In [None]:
import math, copy
import numpy as np

In [None]:
x_train = np.array([1.0, 2.0])   #features
y_train = np.array([300.0, 500.0])   #target value

In [None]:
def compute_cost(x, y, w, b):
    m = x.shape[0]
    cost_sum = 0
    for i in range(m):
        f_wb = w * x[i] + b
        cost = (f_wb - y[i]) ** 2
        cost_sum += cost
    total_cost = (1 / (2*m)) * cost_sum
    return total_cost

Gradient descent is described as: <br> <center> repeat until convergence: {  <br> $$ w = w - \alpha \frac {\partial J(w,b)}{\partial w}$$  $$ b = b - \alpha \frac {\partial J(w,b)}{\partial b}$$ } <br> </center> where parameters $ w,b $ are updated simultaneously.

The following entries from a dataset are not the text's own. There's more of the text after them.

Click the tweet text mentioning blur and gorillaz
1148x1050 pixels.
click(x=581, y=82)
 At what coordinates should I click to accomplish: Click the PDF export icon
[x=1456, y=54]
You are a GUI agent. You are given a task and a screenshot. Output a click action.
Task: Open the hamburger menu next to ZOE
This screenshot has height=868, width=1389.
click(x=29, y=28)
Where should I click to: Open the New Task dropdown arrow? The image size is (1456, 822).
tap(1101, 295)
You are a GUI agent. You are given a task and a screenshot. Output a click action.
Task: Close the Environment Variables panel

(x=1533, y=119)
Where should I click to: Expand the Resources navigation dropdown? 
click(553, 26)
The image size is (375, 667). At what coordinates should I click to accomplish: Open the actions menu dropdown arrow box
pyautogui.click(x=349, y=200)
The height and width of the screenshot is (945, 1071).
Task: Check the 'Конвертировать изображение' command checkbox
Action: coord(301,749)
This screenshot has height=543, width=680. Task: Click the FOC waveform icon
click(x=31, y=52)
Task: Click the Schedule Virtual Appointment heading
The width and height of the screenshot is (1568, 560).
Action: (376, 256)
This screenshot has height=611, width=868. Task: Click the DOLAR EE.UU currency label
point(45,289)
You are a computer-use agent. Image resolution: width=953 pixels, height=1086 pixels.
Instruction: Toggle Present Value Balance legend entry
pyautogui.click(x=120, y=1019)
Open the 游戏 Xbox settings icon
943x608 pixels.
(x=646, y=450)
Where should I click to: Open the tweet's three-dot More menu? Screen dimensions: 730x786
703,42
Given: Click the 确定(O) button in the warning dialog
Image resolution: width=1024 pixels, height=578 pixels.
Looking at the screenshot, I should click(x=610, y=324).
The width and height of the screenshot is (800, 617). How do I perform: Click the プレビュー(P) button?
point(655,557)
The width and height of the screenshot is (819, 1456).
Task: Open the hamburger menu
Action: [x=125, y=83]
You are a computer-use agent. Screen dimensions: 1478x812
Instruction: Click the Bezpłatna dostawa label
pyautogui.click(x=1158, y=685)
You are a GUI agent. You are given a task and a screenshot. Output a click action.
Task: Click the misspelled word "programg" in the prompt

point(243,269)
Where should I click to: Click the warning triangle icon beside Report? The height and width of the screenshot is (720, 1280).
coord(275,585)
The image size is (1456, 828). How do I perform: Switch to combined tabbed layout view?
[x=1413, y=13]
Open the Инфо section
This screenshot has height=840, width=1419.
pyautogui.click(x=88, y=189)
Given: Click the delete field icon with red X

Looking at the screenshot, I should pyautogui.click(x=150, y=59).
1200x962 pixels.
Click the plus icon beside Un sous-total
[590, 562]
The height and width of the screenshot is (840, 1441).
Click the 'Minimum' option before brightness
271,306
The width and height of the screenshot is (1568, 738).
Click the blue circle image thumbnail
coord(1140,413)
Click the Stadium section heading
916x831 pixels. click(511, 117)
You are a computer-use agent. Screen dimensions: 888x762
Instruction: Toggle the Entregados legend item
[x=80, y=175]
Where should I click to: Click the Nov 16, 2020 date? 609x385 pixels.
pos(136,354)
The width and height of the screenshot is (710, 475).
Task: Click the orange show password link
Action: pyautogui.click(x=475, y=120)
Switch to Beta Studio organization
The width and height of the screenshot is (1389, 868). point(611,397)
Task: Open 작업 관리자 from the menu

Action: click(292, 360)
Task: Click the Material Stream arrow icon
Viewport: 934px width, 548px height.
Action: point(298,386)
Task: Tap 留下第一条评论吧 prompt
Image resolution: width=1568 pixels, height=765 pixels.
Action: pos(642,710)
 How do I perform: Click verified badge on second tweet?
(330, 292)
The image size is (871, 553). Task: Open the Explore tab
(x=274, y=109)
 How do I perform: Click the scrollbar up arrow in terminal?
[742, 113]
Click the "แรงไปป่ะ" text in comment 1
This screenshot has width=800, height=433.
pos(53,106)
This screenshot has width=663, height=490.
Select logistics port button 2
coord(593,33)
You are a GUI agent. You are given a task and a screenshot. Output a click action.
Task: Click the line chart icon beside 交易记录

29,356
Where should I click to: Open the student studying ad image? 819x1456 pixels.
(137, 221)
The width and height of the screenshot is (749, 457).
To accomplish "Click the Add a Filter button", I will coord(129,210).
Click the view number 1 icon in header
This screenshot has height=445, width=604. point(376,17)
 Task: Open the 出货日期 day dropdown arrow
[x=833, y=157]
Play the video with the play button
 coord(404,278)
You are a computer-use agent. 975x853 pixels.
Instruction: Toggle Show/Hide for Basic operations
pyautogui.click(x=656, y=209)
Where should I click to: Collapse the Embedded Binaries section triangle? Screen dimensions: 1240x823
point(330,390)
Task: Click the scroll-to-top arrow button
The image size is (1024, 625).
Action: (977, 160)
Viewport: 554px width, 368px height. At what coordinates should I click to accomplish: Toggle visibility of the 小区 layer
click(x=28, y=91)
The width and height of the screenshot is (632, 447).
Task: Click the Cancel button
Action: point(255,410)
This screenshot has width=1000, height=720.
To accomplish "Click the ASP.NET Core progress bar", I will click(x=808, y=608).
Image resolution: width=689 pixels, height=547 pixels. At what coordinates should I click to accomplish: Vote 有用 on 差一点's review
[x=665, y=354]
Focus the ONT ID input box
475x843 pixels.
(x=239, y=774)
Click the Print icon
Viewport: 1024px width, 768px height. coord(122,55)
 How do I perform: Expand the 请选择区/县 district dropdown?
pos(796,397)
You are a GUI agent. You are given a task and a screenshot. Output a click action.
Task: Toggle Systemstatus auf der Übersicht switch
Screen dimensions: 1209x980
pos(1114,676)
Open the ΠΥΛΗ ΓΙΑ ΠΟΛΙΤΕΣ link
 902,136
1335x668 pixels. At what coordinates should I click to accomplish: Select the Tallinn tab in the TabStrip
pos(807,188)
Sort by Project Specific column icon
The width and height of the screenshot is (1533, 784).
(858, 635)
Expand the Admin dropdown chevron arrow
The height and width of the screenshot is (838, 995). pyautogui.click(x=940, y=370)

The gradient is defined as: <br> $$ \frac {\partial J(w,b)}{\partial w} = \frac {1}{m} \displaystyle\sum_{i=0}^{m-1} (f_{w,b}(x^{(i)}) - y^{(i)})x^{(i)} $$	<br> $$ \frac {\partial J(w,b)}{\partial b} = \frac {1}{m} \displaystyle\sum_{i=0}^{m-1} (f_{w,b}(x^{(i)}) - y^{(i)})$$	<br>
Simultaneously means you calculate the partial derivatives for all parameters before updating any of them.
  

In [None]:
def compute_gradient(x,y,w,b):
    m = x.shape[0]
    dj_dw = 0
    dj_db = 0

    for i in range(m):
        f_wb = w*x[i] + b
        dj_dw_i = (f_wb - y[i]) * x[i]
        dj_db_i = f_wb - y[i]
        dj_dw += dj_dw_i
        dj_db += dj_db_i
    dj_dw /= m
    dj_db /= m

    return dj_dw, dj_db

In [None]:
def gradient_descent(x,y,w_in,b_in, alpha, num_iters, cost_function, gradient_function):
    J_history = []
    p_history = []
    w = w_in
    b = b_in

    for i in range(num_iters):
        dj_dw, dj_db = compute_gradient(x,y,w,b)
        w = w- alpha * dj_dw
        b = b - alpha * dj_db


        if i < 100000:
            J_history.append(cost_function(x,y,w,b))
            p_history.append([w,b])
            if i%math.ceil(num_iters/10) == 0:
                print(f'Iteration {i:4}: Cost {J_history[-1]:.2}', f'dj_dw: {dj_dw:.3e}, dj_db: {dj_db: .3e}', f'w: {w:.3e}, b:{b:.5e}')
                      
    return w, b, J_history, p_history


In [None]:
w_init = 0
b_init = 0

iterations = 10000
tmp_alpha = 1.0e-2
w_final, b_final, J_hist, p_hist = gradient_descent(x_train, y_train, w_init, b_init, tmp_alpha, iterations, compute_cost, compute_gradient)
print(f'(w,b) found by gradient descent: {w_final:8.4f}, {b_final:8.4f}')